* Directions:
Print the records below word for word, omitting the pictures.
▶
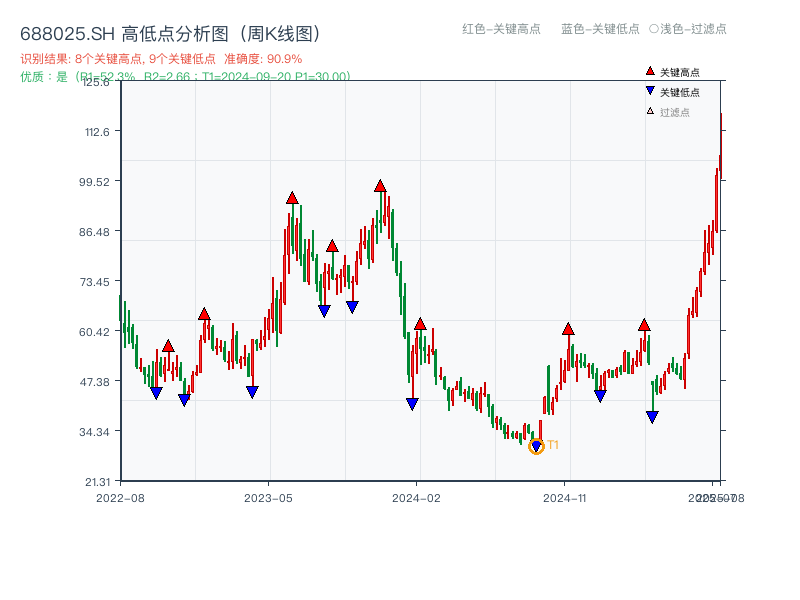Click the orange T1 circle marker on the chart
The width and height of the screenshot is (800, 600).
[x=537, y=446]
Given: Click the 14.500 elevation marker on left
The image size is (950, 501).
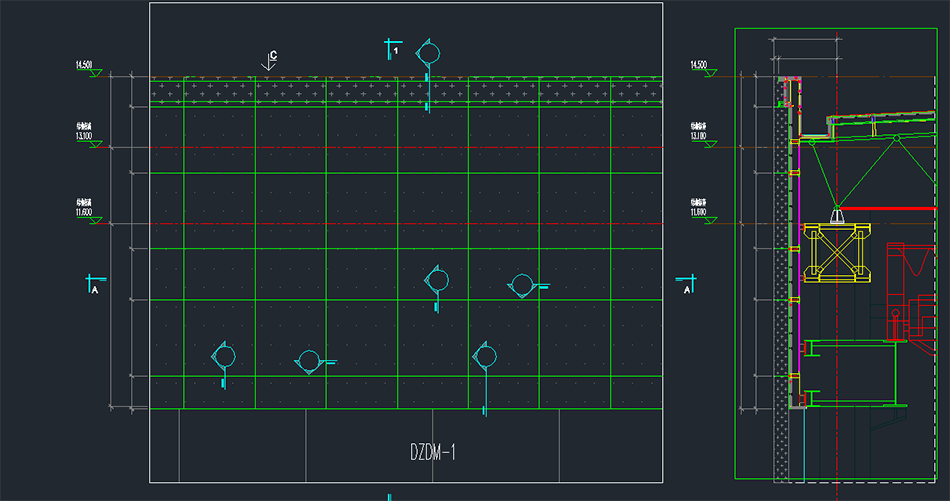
◀
* Exercise answer:
Click the orange T1 circle marker on the chart
The width and height of the screenshot is (800, 600).
[x=537, y=446]
Given: Click the 14.500 elevation marker on left
The image size is (950, 501).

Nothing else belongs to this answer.